SOY PEDAGOGA, PERO NO ME GUSTAN LOS NIÑOS

Quien me conoce, sabe que mi pasión son las personas mayores. Y aunque siempre he dicho con orgullo que soy pedagoga (también psicopedagoga, pero nunca me sentí identificada con ello), en muchas ocasiones también he sentido mi titulación como un lastre. Por aquello de que la gente cree que si eres pedagoga, trabajas con niños.  

“Soy pedagoga, pero no me gustan los niños”, me adelantaba ya a la preguntita.
Y entonces se escandalizaban: ¡¡¿Cómo?!! ¿¿No te gustan los niños?? 
Yo aclaraba resignada: “Sí me gustan los niños y me gustarán los míos cuando los tenga, pero no quiero dedicarme profesionalmente a ellos”. 
Todavía no me he librado de la preguntita. Y ya tengo 4 hijas. 

Y mientras, picoteando de aquí y de allá, son ya más de 15 años acumulando experiencias en el ámbito del envejecimiento. Y entre licenciaturas y doctorado, he podido también trabajar en residencias de ancianos, SAD, actividades intergeneracionales, proyectos de voluntariado y programas de envejecimiento activo. 

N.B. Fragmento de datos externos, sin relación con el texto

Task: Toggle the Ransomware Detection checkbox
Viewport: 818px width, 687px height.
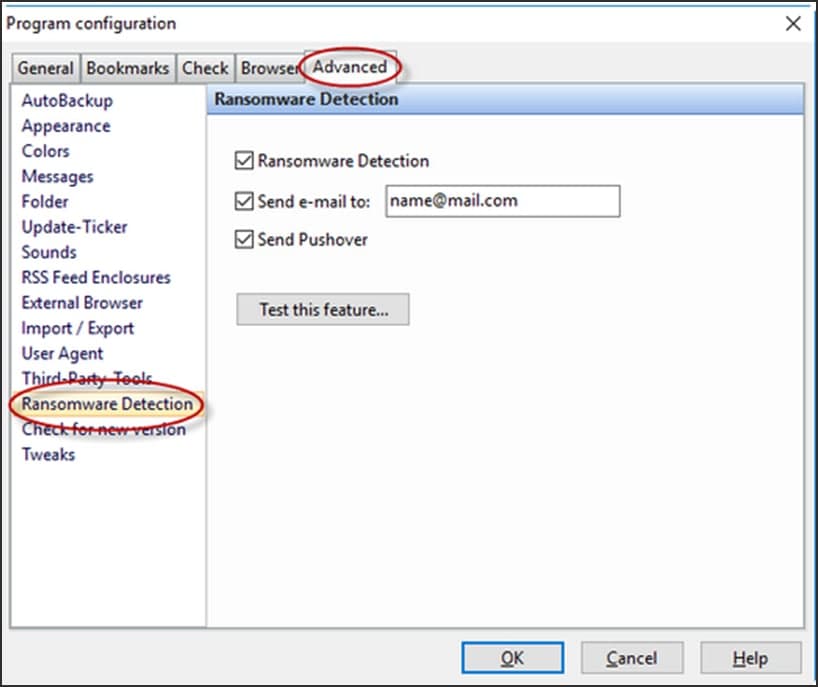Action: tap(244, 161)
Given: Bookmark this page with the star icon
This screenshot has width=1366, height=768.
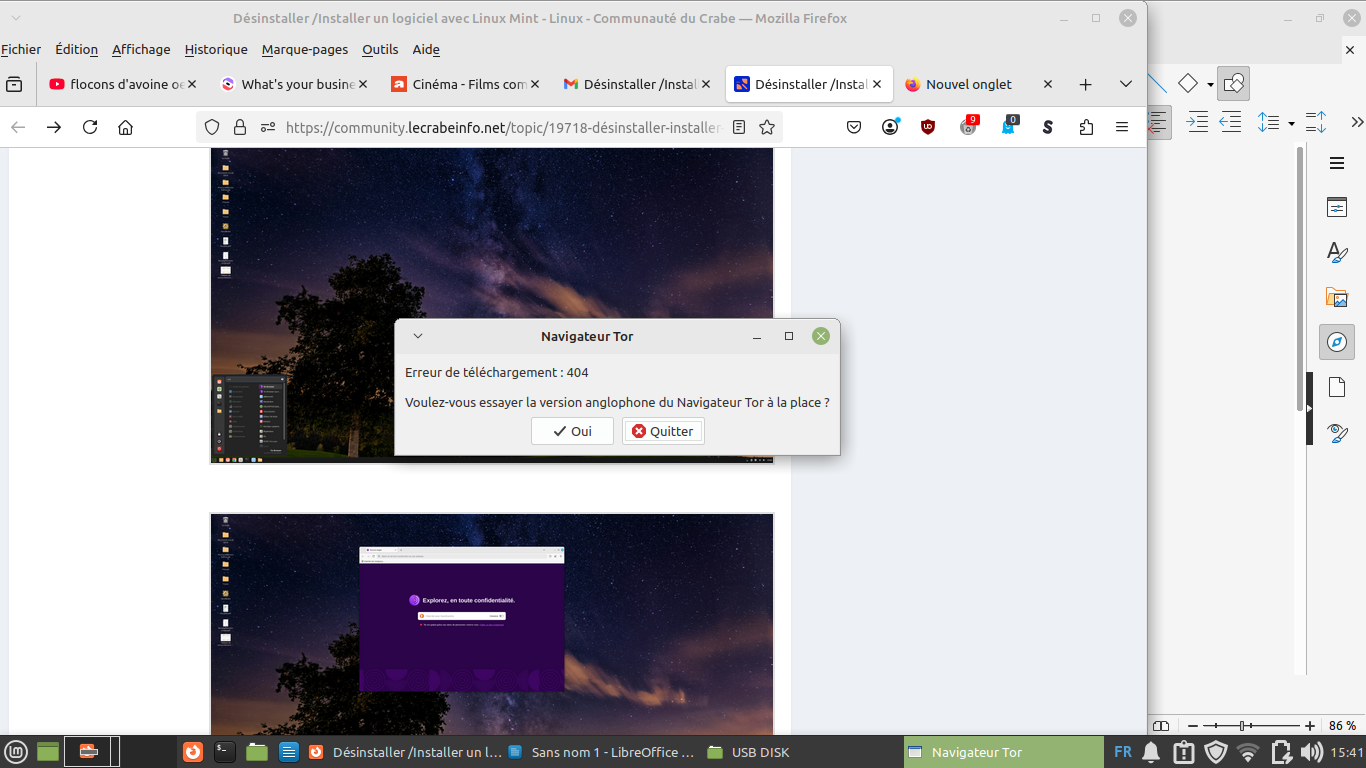Looking at the screenshot, I should point(767,127).
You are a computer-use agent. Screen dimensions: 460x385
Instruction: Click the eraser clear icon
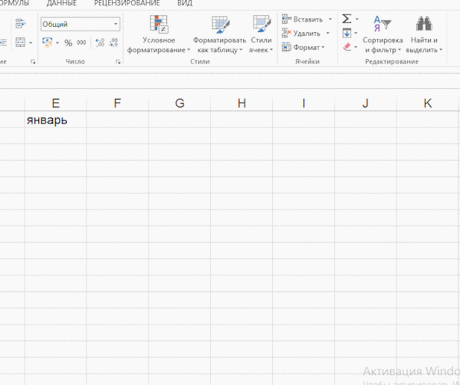pyautogui.click(x=347, y=47)
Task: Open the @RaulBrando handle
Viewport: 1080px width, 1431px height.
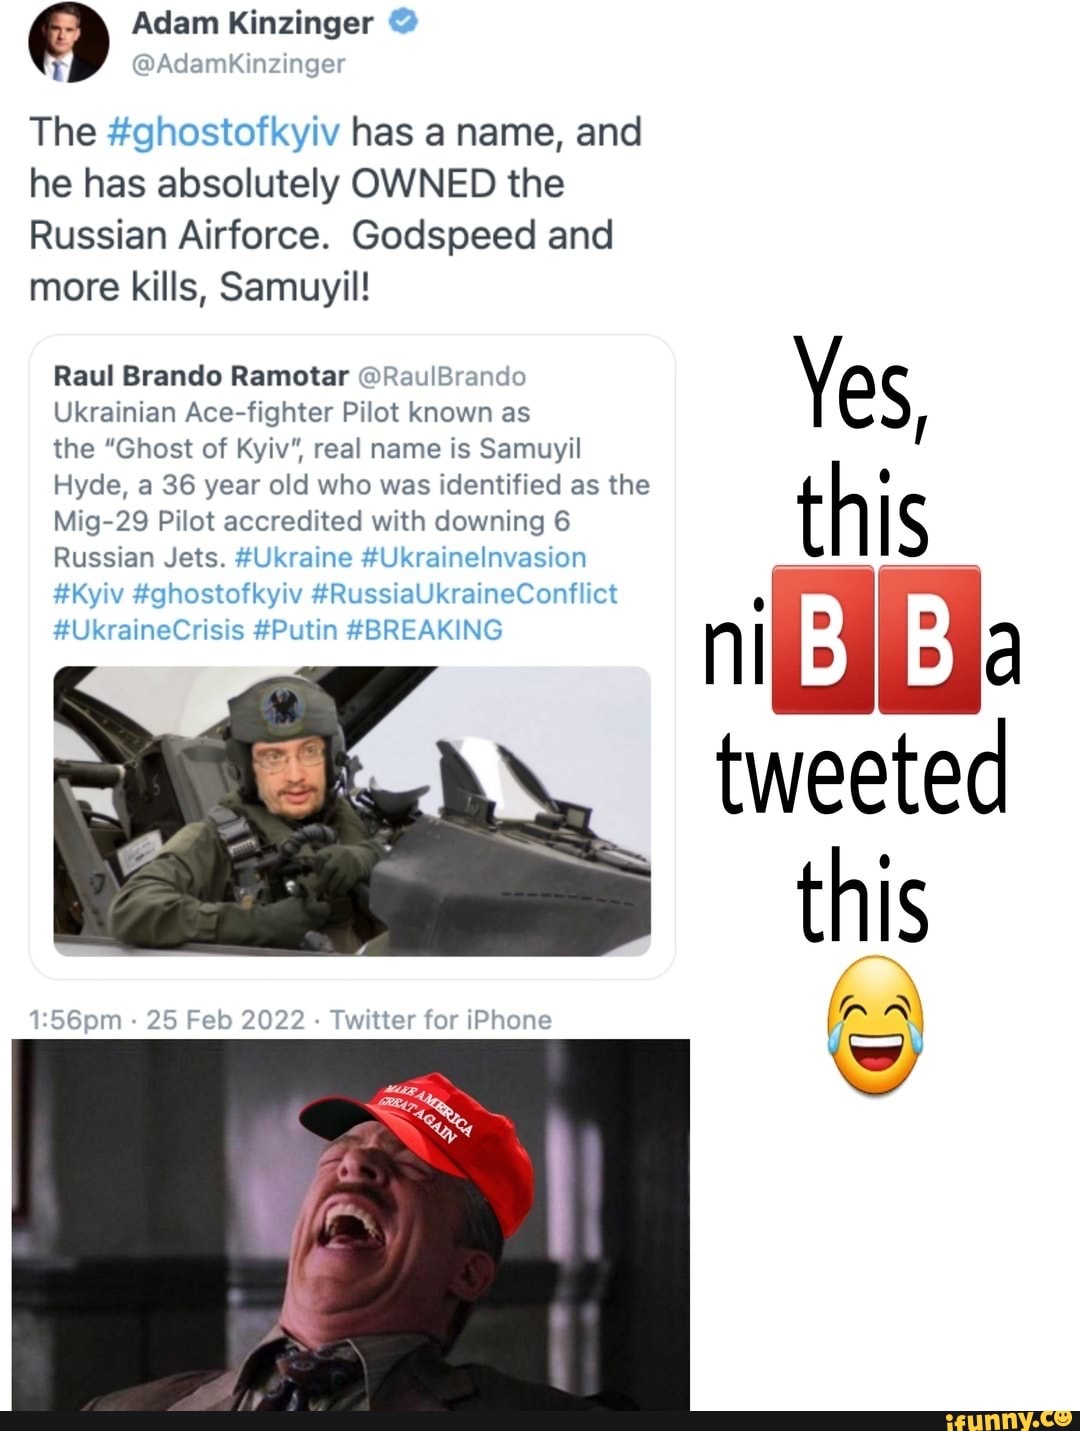Action: click(441, 376)
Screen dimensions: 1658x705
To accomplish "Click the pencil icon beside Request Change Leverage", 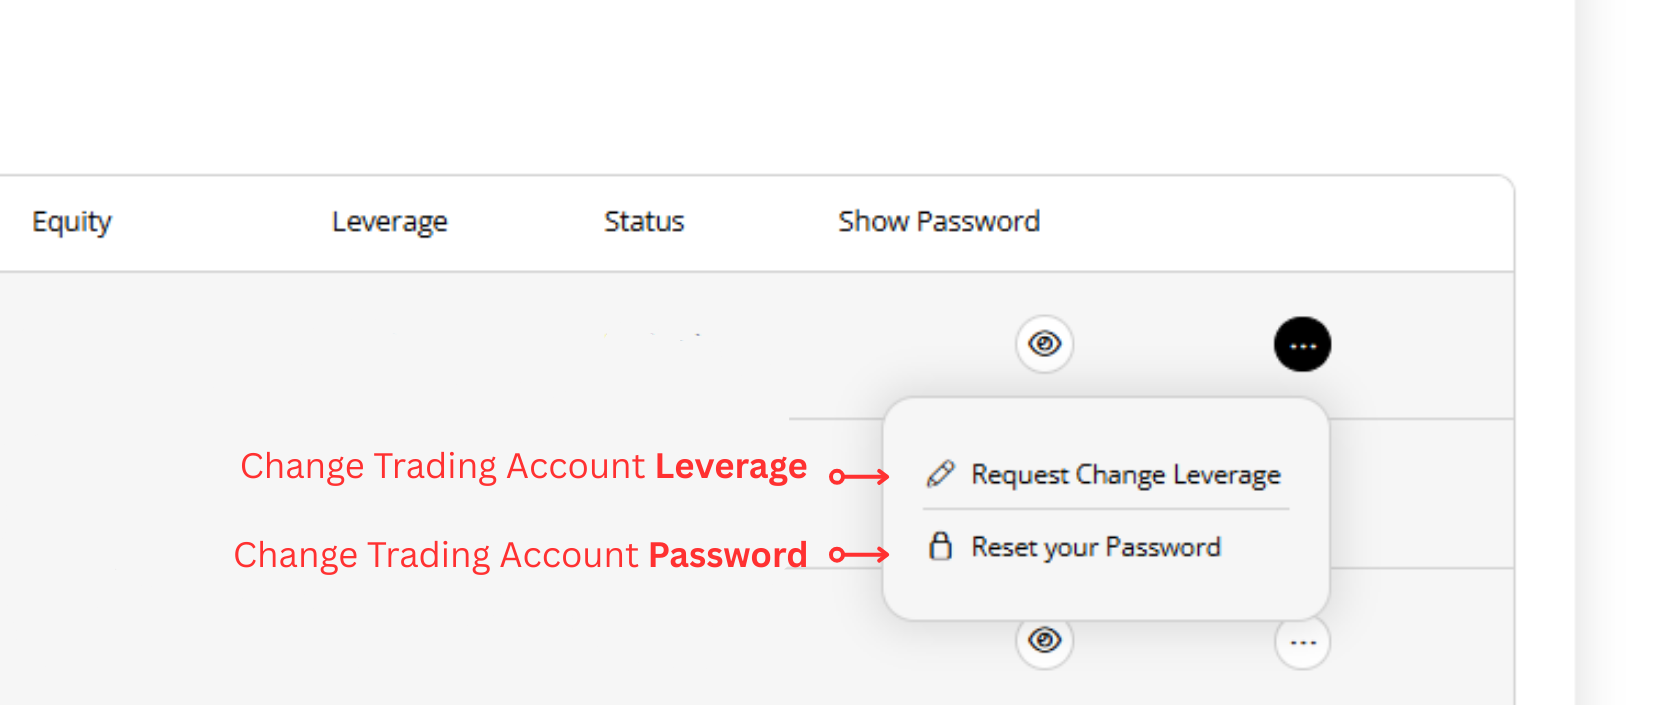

Con 23 años tuve mi primera experiencia de cuidado. Concretamente como gerocultora (sin titulación) en una residencia de Pamplona. Diría que fue una experiencia decisiva en mi vida, tanto en el plano personal como profesional. Por suerte, las personas de mi familia fallecían generalmente muy mayores, por complicaciones derivadas de un envejecimiento ya muy avanzado o enfermedades habituales. Pero allí descubrí lo que significaba la enfermedad degenerativa, la demencia, el cuidado, la asistencia... Descubrí historias de vida únicas, en boca de personas o familiares que tenían mucho que contar. Descubrí profesionales con una capacidad de entrega a prueba de todo: falta de reconocimiento, bajos salarios, condiciones laborales precarias, sobrecarga, colegas de dudosa profesionalidad, familiares desagradecidos, residentes desesperanzados... De alguna manera me adentré en el mundo del envejecimiento que, para mí, empezó a ser más real. Descubrí que las personas no siempre envejecen bien, ni donde quieren, ni con quien quieren, ni como quieren. Que a veces asistencia y cuidado se confunden. Que la risa y el llanto no siempre tienen lógica, pero sí significado. Descubrí que hay mucho por hacer, por mejorar, por cambiar.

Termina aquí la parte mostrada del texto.